▶ TEKS BACAAN

Namun faktanya hingga saat ini feminisme tetap tumbuh subur dalam tubuh umat Islam, bahkan geraknya semakin massif. Khususnya di Indonesia, sebagai negara dengan populasi muslim terbanyak. Hal ini dapat kita lihat dengan berjamurnya para ulama bercorak feminis seerti; Siti Musdah Mulia, Nur Rofiah, Faqihuddin Abdul Kodir, Husein Muhammad, dengan berbagai macam konsep feminismenya. Belum lagi diadakan Kongres Ulama Perempuan Indonesia (KUPI) yang menjadi wujud gerakan nyata feminisme Islam di Indonesia
Islam sudah lebih dulu Feminis
Jika feminisme kita artikan sebagai paham pembebasan terhadap perempuan dari kekangan budaya patriarki, maka sebenarnya Islam sudah lebih dulu feminis dari pada feminisme itu sendiri. Ajaran Islam yang dibawa oleh Rasulullah telah membawa banyak hal yang revolusioner dan berhasil mengangkat derajat perempuan pada masanya.
Kita bisa melihat bagaimana teologi Islam sedikit-demi sedikit membongkar budaya patriarki yang sangat melekat pada masyarakat Arab jahiliyah saat itu. Misalnya saja tentang hak waris yang harus diberikan kepada perempuan. Di mana sebelum itu jangankan mendapat hak waris, status perempuan justru sebagai benda yang diwariskan. Juga terhadap perintah poligami sebagai jumlah pembatasan, yang mana dahulu laki-laki boleh memiliki istri tanpa batas. Ataupun tentang aturan zihar, ila’ dan hijab sebagai bentuk perlindungan terhadap perempuan.

▶ TUGAS YANG DIKERJAKAN
1. Jawablah pertanyaan berikut berdasarkan teks tentang feminisme dan Islam.
(a) Negara mana yang disebut sebagai negara dengan populasi muslim terbanyak?
(b) Apa kepanjangan dari KUPI?
(c) Sebelum Islam datang, bagaimana status perempuan dalam urusan waris?
2. Tuliskan lanjutan teks tentang feminisme dan Islam, dimulai setelah kalimat terakhirnya.
Materi berikut berdiri sendiri dan tidak berkaitan dengan teks tentang feminisme dan Islam.

Contoh penentuan lokasi pada layar:
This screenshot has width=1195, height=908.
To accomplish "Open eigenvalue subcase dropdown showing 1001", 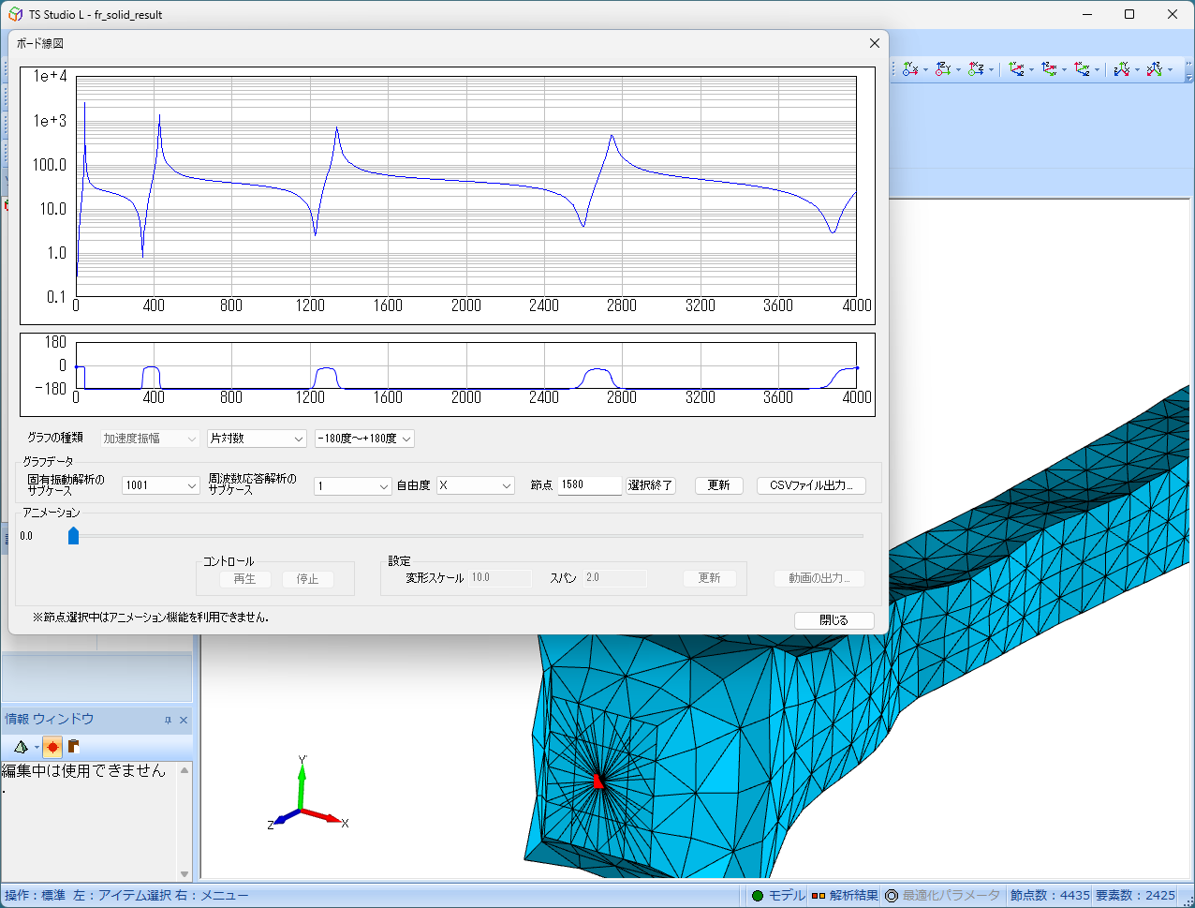I will pyautogui.click(x=160, y=485).
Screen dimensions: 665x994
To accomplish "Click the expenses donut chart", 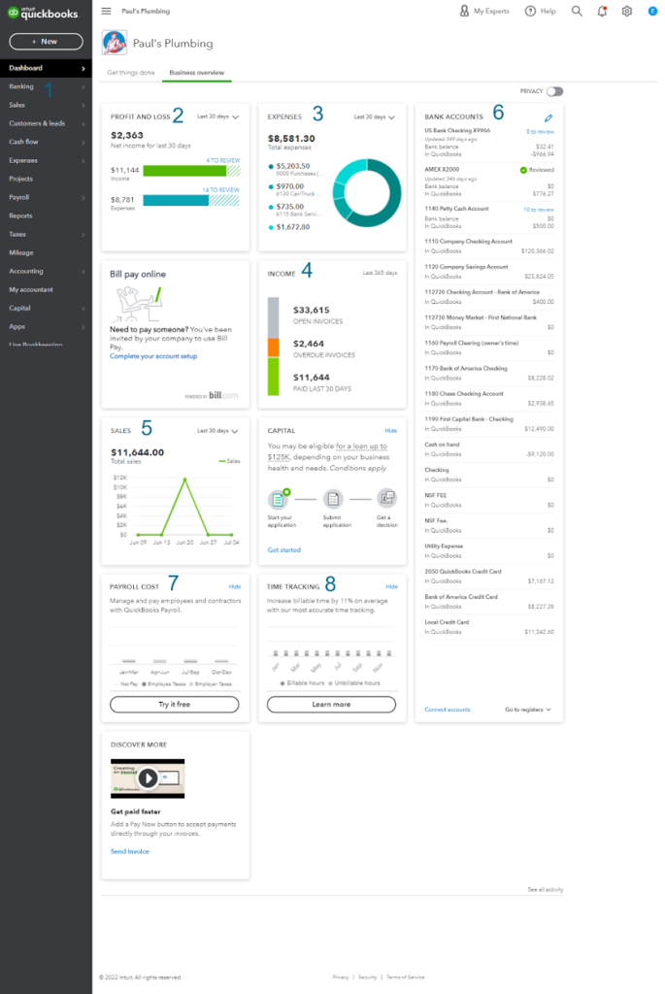I will [366, 193].
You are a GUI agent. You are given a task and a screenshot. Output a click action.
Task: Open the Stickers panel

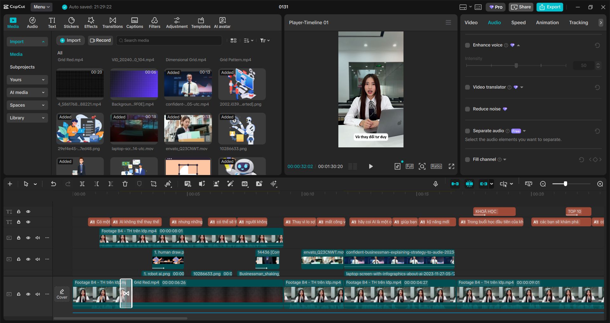coord(71,23)
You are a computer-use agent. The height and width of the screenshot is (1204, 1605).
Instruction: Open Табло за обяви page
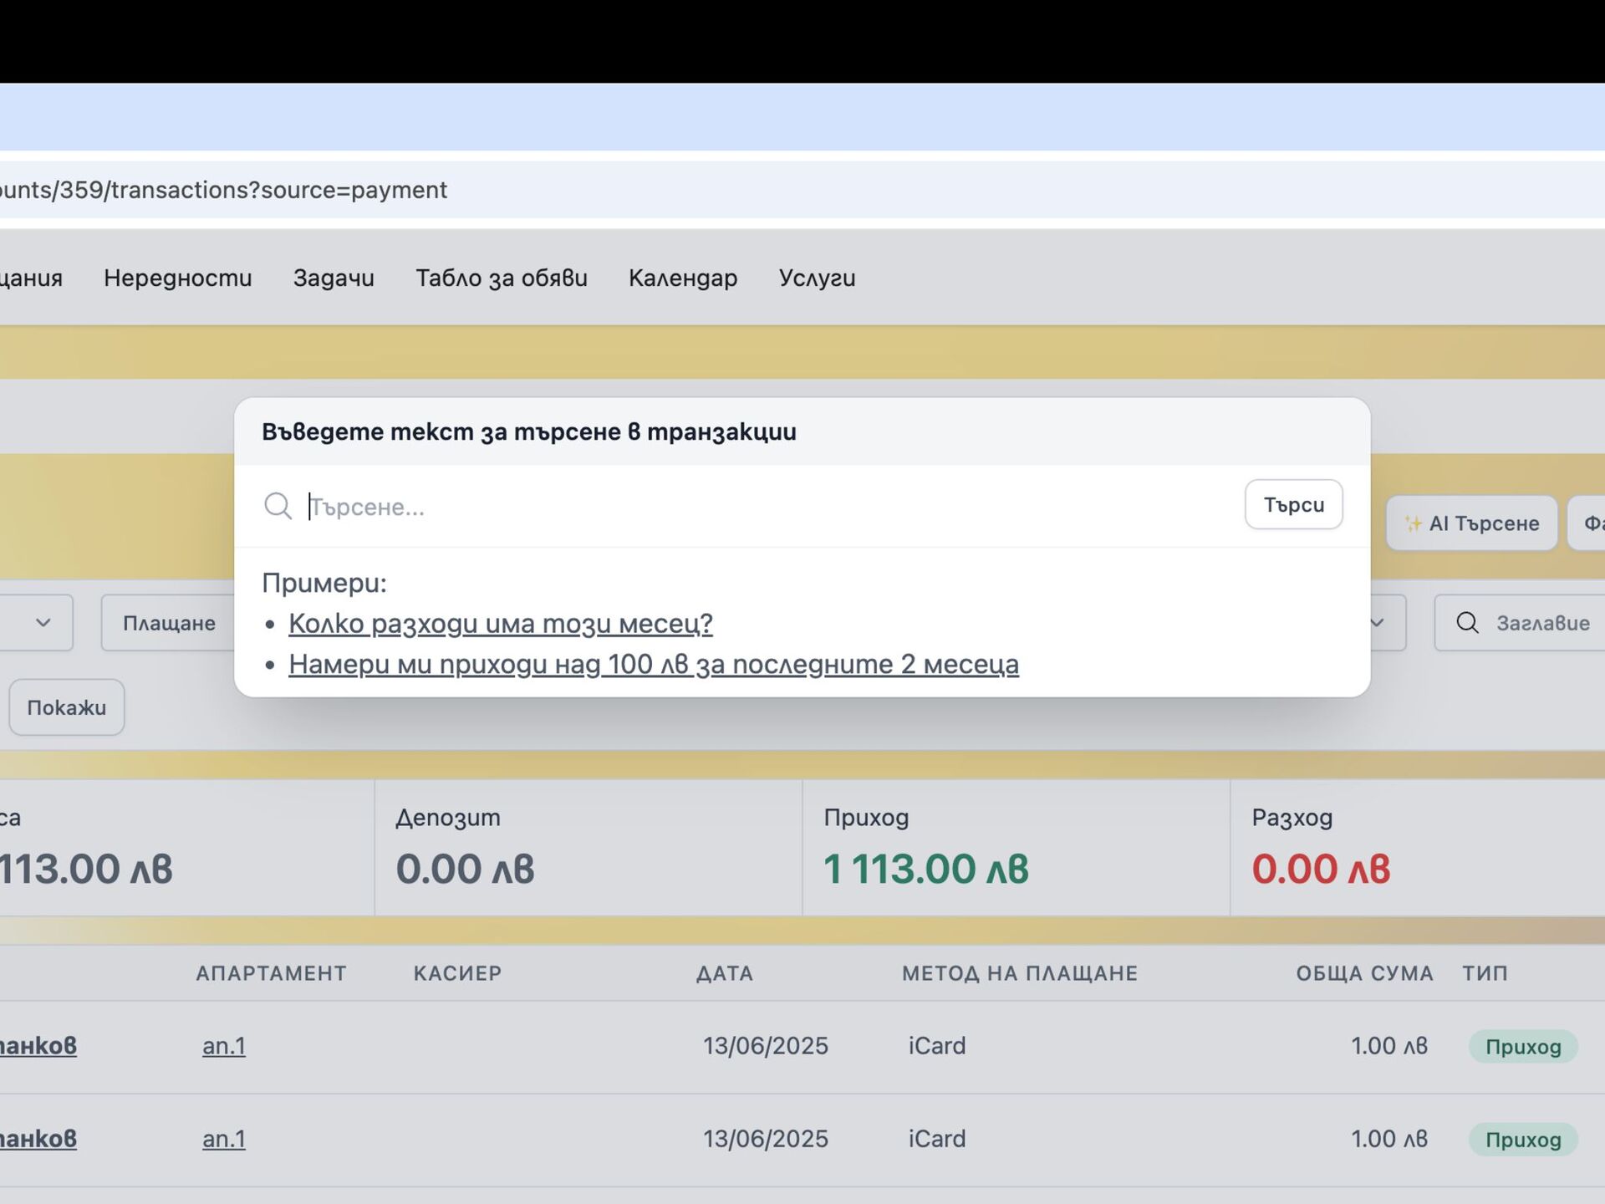point(502,278)
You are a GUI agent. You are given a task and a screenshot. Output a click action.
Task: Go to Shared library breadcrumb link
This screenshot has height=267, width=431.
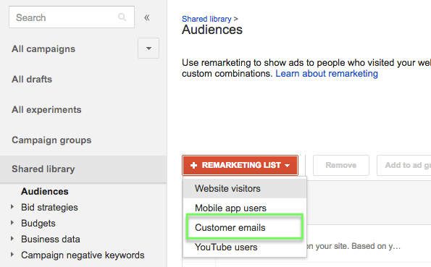click(x=206, y=19)
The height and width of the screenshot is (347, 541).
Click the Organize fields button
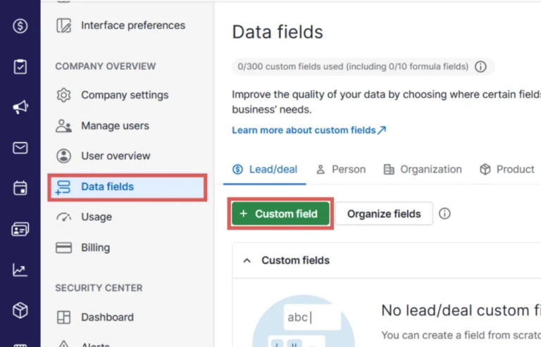pyautogui.click(x=383, y=213)
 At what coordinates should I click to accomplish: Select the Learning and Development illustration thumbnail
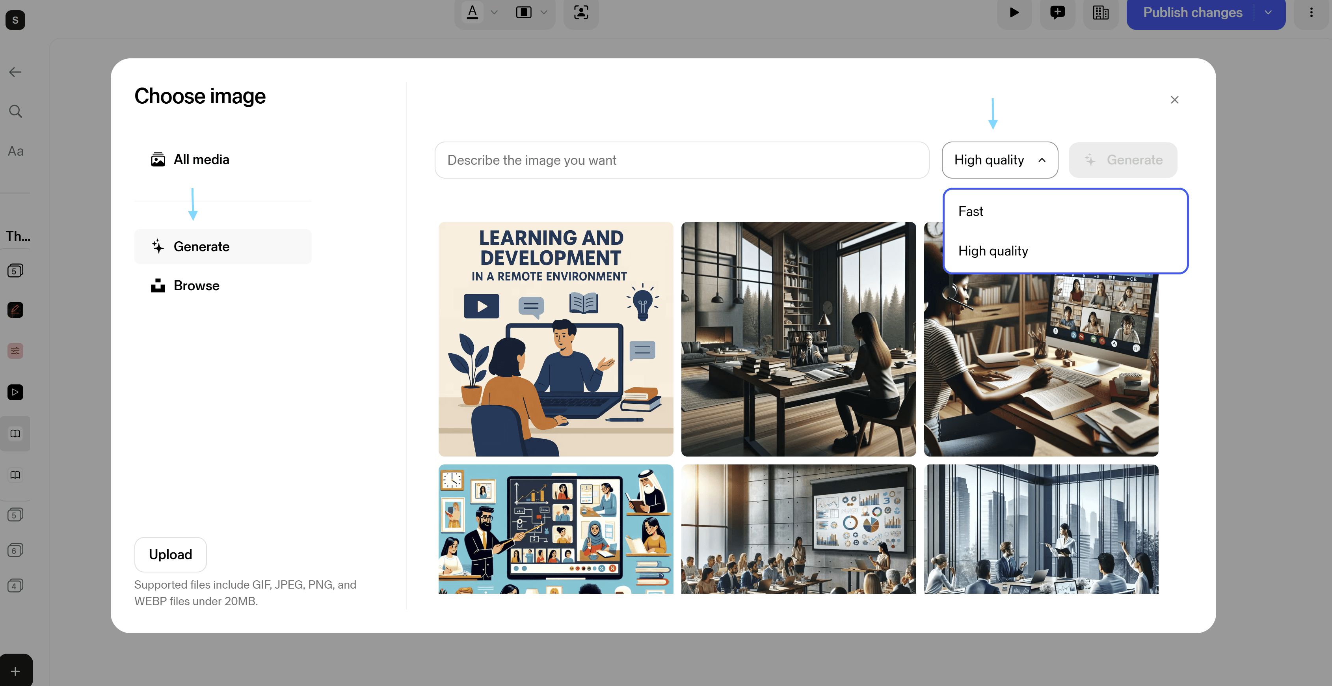(555, 339)
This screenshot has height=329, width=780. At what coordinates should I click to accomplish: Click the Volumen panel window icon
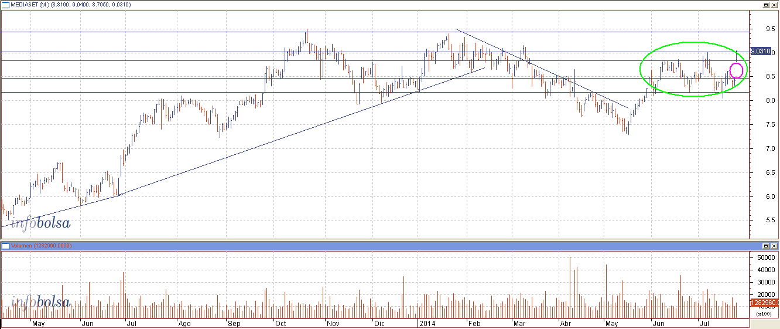tap(5, 246)
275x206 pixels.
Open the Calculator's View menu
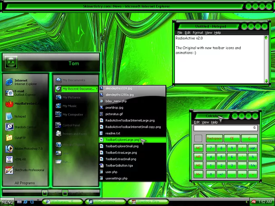[x=205, y=122]
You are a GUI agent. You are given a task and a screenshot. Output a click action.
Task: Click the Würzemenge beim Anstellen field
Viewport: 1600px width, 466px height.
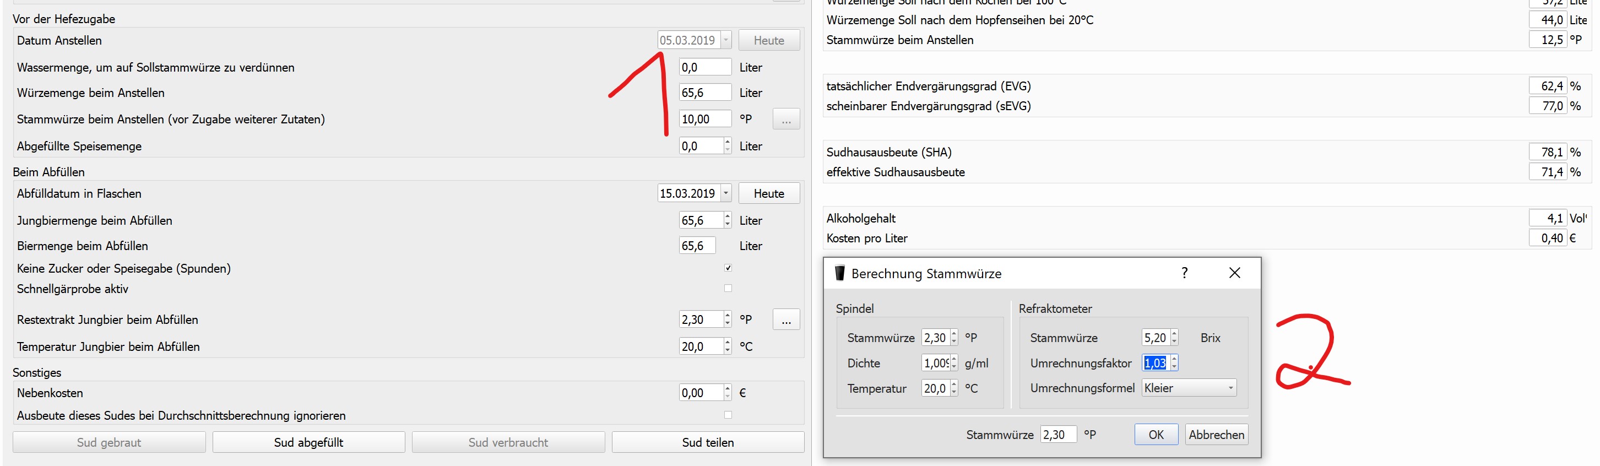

▶ KUNCI JAWABAN
1.
(a) Indonesia.
(b) Kongres Ulama Perempuan Indonesia.
(c) Perempuan justru berstatus sebagai benda yang diwariskan.

2.
Melihat fakta tersebut, bukankah Islam sudah sangat feminis? Yang menjadi pertanyaan sekarang apakah Islam juga mendukung feminisme modern? Hal inilah yang banyak memancing pro dan kontra, dan banyak orang yang berdebat karena istilah tersebut.
Jangan berdebat hanya karena Istilah
Sejauh yang saya pahami, jika feminisme yang dimaksud adalah bentuk pembelaan dan pembebasan perempuan, maka Islam tidak melarang bahkan mendukungnya. Namun yang perlu kita tanyakan adalah apakah ideologi yang mendasarinya? dan ke mana orientasinya?
Jika feminisme itu berideologi tauhid terlebih memiliki landasan qurani, maka itulah bentuk feminisme yang dibenarkan. Bukan feminisme berhaluan liberal, radikal atau pun ideologi lain yang tidak sesuai dengan nilai-nilai keislaman.
Kemudian kemanakah orientasinya? Jika feminisme ini bertujuan meningkatkan ketaatan secara spiritual, menciptakan kestabilan sosial, dan meminimalisir adanya kezaliman yang berbasis gender. Maka itulah bentuk feminisme yang dapat diterima. Namun jika feminisme ini berorientasi pada upaya balas dendam, atau dalam rangka melegitimasi kebenaran atas dorongan hawa nafsu, terlebih bertentangan dengan nilai-nilai dasar keislaman. Maka upaya feminisme tersebut harus kita tolak.
Intinya jangan hanya memperdebatkan istilah “feminisme” saja. Kita harus lebih jeli bentuk feminisme apa yang sedang dibicarakan. Istilah tersebut memang berasal dari Barat, tapi esensinya sendiri sebenarnya sudah ada dalam Islam.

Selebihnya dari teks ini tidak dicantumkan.